▶ [How to complete this task] Copy out every line below without alteration.

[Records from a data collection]
'''

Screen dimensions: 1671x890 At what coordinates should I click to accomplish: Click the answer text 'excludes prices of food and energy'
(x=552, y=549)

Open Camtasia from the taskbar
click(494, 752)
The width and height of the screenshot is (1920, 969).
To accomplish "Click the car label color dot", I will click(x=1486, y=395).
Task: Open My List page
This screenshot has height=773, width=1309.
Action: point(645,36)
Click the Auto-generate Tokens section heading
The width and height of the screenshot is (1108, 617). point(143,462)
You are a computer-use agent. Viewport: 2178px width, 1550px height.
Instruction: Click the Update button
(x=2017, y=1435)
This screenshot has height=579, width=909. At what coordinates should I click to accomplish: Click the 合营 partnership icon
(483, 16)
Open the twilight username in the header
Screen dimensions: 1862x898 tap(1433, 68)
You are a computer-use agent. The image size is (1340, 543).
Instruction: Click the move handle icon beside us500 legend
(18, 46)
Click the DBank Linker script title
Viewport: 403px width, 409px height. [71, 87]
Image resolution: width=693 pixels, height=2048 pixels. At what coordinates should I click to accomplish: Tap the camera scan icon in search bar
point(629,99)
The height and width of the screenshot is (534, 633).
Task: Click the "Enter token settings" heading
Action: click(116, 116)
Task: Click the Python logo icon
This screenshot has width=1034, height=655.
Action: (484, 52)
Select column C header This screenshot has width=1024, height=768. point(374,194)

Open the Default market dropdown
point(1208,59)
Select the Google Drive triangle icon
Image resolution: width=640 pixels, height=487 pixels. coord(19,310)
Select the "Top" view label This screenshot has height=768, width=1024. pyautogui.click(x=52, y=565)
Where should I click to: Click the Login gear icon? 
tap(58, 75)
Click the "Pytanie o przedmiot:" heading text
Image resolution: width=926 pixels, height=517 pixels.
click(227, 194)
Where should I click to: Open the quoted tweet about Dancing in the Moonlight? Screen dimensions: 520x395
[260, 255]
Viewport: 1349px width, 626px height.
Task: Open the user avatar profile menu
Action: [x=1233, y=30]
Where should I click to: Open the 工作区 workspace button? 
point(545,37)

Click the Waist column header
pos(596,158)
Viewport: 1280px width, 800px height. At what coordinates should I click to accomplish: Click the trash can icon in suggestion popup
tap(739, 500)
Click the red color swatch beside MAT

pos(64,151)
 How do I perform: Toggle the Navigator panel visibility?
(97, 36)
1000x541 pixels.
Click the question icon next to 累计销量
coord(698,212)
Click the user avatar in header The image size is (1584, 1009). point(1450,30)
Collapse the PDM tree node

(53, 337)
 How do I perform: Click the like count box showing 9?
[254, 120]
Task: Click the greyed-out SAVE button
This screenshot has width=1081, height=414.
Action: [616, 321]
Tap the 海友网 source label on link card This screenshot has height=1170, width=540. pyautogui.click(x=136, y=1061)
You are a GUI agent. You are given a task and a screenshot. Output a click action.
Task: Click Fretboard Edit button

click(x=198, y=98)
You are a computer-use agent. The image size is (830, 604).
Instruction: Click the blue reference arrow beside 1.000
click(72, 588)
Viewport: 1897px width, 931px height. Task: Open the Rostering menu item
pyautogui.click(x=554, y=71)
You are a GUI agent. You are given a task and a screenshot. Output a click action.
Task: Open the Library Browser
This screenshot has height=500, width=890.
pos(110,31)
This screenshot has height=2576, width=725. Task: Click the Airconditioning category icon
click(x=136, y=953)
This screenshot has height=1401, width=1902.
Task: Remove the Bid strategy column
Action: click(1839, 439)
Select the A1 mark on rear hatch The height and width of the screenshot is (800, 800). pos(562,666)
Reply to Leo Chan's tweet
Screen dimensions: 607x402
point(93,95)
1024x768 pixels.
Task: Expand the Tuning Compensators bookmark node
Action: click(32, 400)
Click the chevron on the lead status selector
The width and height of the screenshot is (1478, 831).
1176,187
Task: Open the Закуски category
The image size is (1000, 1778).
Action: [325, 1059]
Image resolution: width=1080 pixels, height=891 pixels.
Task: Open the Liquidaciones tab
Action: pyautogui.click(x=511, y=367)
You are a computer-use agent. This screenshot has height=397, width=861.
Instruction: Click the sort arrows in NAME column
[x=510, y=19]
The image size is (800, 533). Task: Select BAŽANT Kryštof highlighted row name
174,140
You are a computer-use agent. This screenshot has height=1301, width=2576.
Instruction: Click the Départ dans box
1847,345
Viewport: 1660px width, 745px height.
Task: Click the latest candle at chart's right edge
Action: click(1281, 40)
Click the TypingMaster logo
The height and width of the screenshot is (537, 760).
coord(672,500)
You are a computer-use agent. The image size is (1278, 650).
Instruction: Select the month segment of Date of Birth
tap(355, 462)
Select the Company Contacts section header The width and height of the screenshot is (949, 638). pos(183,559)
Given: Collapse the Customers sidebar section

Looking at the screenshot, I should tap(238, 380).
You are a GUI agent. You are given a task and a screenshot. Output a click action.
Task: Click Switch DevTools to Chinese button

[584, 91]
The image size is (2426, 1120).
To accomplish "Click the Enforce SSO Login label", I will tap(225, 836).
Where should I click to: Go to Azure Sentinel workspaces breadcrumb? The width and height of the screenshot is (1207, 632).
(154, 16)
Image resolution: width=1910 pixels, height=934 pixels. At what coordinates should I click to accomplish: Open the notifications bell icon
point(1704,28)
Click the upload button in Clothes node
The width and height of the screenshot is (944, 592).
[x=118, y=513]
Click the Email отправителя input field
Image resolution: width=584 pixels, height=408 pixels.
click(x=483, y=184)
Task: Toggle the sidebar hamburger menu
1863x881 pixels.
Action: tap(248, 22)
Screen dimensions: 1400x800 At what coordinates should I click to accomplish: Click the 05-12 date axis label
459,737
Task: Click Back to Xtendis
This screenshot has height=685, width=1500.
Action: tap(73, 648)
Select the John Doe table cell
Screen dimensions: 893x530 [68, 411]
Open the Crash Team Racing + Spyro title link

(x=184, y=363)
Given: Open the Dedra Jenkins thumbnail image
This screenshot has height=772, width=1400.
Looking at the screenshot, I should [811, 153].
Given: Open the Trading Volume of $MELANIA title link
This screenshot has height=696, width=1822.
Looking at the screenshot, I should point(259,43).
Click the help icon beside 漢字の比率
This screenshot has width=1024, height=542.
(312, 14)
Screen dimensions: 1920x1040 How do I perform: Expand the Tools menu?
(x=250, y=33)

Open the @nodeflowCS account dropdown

'''

▶ [Output for this exercise]
Screen dimensions: 1671x890 At what coordinates should I click to accomplish: Click the answer text 'excludes prices of food and energy'
(x=552, y=549)

Open Camtasia from the taskbar
click(494, 752)
The width and height of the screenshot is (1920, 969).
To accomplish "Click the car label color dot", I will click(x=1486, y=395).
Task: Open My List page
This screenshot has height=773, width=1309.
Action: point(645,36)
Click the Auto-generate Tokens section heading
The width and height of the screenshot is (1108, 617). point(143,462)
You are a computer-use agent. Viewport: 2178px width, 1550px height.
Instruction: Click the Update button
(x=2017, y=1435)
This screenshot has height=579, width=909. At what coordinates should I click to accomplish: Click the 合营 partnership icon
(483, 16)
Open the twilight username in the header
Screen dimensions: 1862x898 tap(1433, 68)
You are a computer-use agent. The image size is (1340, 543).
Instruction: Click the move handle icon beside us500 legend
(18, 46)
Click the DBank Linker script title
Viewport: 403px width, 409px height. [71, 87]
Image resolution: width=693 pixels, height=2048 pixels. At what coordinates should I click to accomplish: Tap the camera scan icon in search bar
point(629,99)
The height and width of the screenshot is (534, 633).
Task: Click the "Enter token settings" heading
Action: click(116, 116)
Task: Click the Python logo icon
This screenshot has width=1034, height=655.
Action: (484, 52)
Select column C header This screenshot has width=1024, height=768. point(374,194)

Open the Default market dropdown
point(1208,59)
Select the Google Drive triangle icon
Image resolution: width=640 pixels, height=487 pixels. coord(19,310)
Select the "Top" view label This screenshot has height=768, width=1024. pyautogui.click(x=52, y=565)
Where should I click to: Click the Login gear icon? 
tap(58, 75)
Click the "Pytanie o przedmiot:" heading text
Image resolution: width=926 pixels, height=517 pixels.
click(227, 194)
Where should I click to: Open the quoted tweet about Dancing in the Moonlight? Screen dimensions: 520x395
[260, 255]
Viewport: 1349px width, 626px height.
Task: Open the user avatar profile menu
Action: [x=1233, y=30]
Where should I click to: Open the 工作区 workspace button? 
point(545,37)

Click the Waist column header
pos(596,158)
Viewport: 1280px width, 800px height. At what coordinates should I click to accomplish: Click the trash can icon in suggestion popup
tap(739, 500)
Click the red color swatch beside MAT

pos(64,151)
 How do I perform: Toggle the Navigator panel visibility?
(97, 36)
1000x541 pixels.
Click the question icon next to 累计销量
coord(698,212)
Click the user avatar in header The image size is (1584, 1009). point(1450,30)
Collapse the PDM tree node

(53, 337)
 How do I perform: Click the like count box showing 9?
[254, 120]
Task: Click the greyed-out SAVE button
This screenshot has width=1081, height=414.
Action: [616, 321]
Tap the 海友网 source label on link card This screenshot has height=1170, width=540. pyautogui.click(x=136, y=1061)
You are a GUI agent. You are given a task and a screenshot. Output a click action.
Task: Click Fretboard Edit button

click(x=198, y=98)
You are a computer-use agent. The image size is (830, 604).
Instruction: Click the blue reference arrow beside 1.000
click(72, 588)
Viewport: 1897px width, 931px height. Task: Open the Rostering menu item
pyautogui.click(x=554, y=71)
You are a GUI agent. You are given a task and a screenshot. Output a click action.
Task: Open the Library Browser
This screenshot has height=500, width=890.
pos(110,31)
This screenshot has height=2576, width=725. Task: Click the Airconditioning category icon
click(x=136, y=953)
This screenshot has height=1401, width=1902.
Task: Remove the Bid strategy column
Action: click(1839, 439)
Select the A1 mark on rear hatch The height and width of the screenshot is (800, 800). pos(562,666)
Reply to Leo Chan's tweet
Screen dimensions: 607x402
point(93,95)
1024x768 pixels.
Task: Expand the Tuning Compensators bookmark node
Action: click(32, 400)
Click the chevron on the lead status selector
The width and height of the screenshot is (1478, 831).
1176,187
Task: Open the Закуски category
The image size is (1000, 1778).
Action: [325, 1059]
Image resolution: width=1080 pixels, height=891 pixels.
Task: Open the Liquidaciones tab
Action: pyautogui.click(x=511, y=367)
You are a computer-use agent. This screenshot has height=397, width=861.
Instruction: Click the sort arrows in NAME column
[x=510, y=19]
The image size is (800, 533). Task: Select BAŽANT Kryštof highlighted row name
174,140
You are a computer-use agent. This screenshot has height=1301, width=2576.
Instruction: Click the Départ dans box
1847,345
Viewport: 1660px width, 745px height.
Task: Click the latest candle at chart's right edge
Action: click(1281, 40)
Click the TypingMaster logo
The height and width of the screenshot is (537, 760).
coord(672,500)
You are a computer-use agent. The image size is (1278, 650).
Instruction: Select the month segment of Date of Birth
tap(355, 462)
Select the Company Contacts section header The width and height of the screenshot is (949, 638). pos(183,559)
Given: Collapse the Customers sidebar section

Looking at the screenshot, I should tap(238, 380).
You are a GUI agent. You are given a task and a screenshot. Output a click action.
Task: Click Switch DevTools to Chinese button

[584, 91]
The image size is (2426, 1120).
To accomplish "Click the Enforce SSO Login label", I will tap(225, 836).
Where should I click to: Go to Azure Sentinel workspaces breadcrumb? The width and height of the screenshot is (1207, 632).
(154, 16)
Image resolution: width=1910 pixels, height=934 pixels. At what coordinates should I click to accomplish: Open the notifications bell icon
point(1704,28)
Click the upload button in Clothes node
The width and height of the screenshot is (944, 592).
[x=118, y=513]
Click the Email отправителя input field
Image resolution: width=584 pixels, height=408 pixels.
click(x=483, y=184)
Task: Toggle the sidebar hamburger menu
1863x881 pixels.
Action: tap(248, 22)
Screen dimensions: 1400x800 At what coordinates should I click to accomplish: Click the 05-12 date axis label
459,737
Task: Click Back to Xtendis
This screenshot has height=685, width=1500.
Action: tap(73, 648)
Select the John Doe table cell
Screen dimensions: 893x530 [68, 411]
Open the Crash Team Racing + Spyro title link

(x=184, y=363)
Given: Open the Dedra Jenkins thumbnail image
This screenshot has height=772, width=1400.
Looking at the screenshot, I should [811, 153].
Given: Open the Trading Volume of $MELANIA title link
This screenshot has height=696, width=1822.
Looking at the screenshot, I should point(259,43).
Click the help icon beside 漢字の比率
This screenshot has width=1024, height=542.
(312, 14)
Screen dimensions: 1920x1040 How do I perform: Expand the Tools menu?
(x=250, y=33)

Open the @nodeflowCS account dropdown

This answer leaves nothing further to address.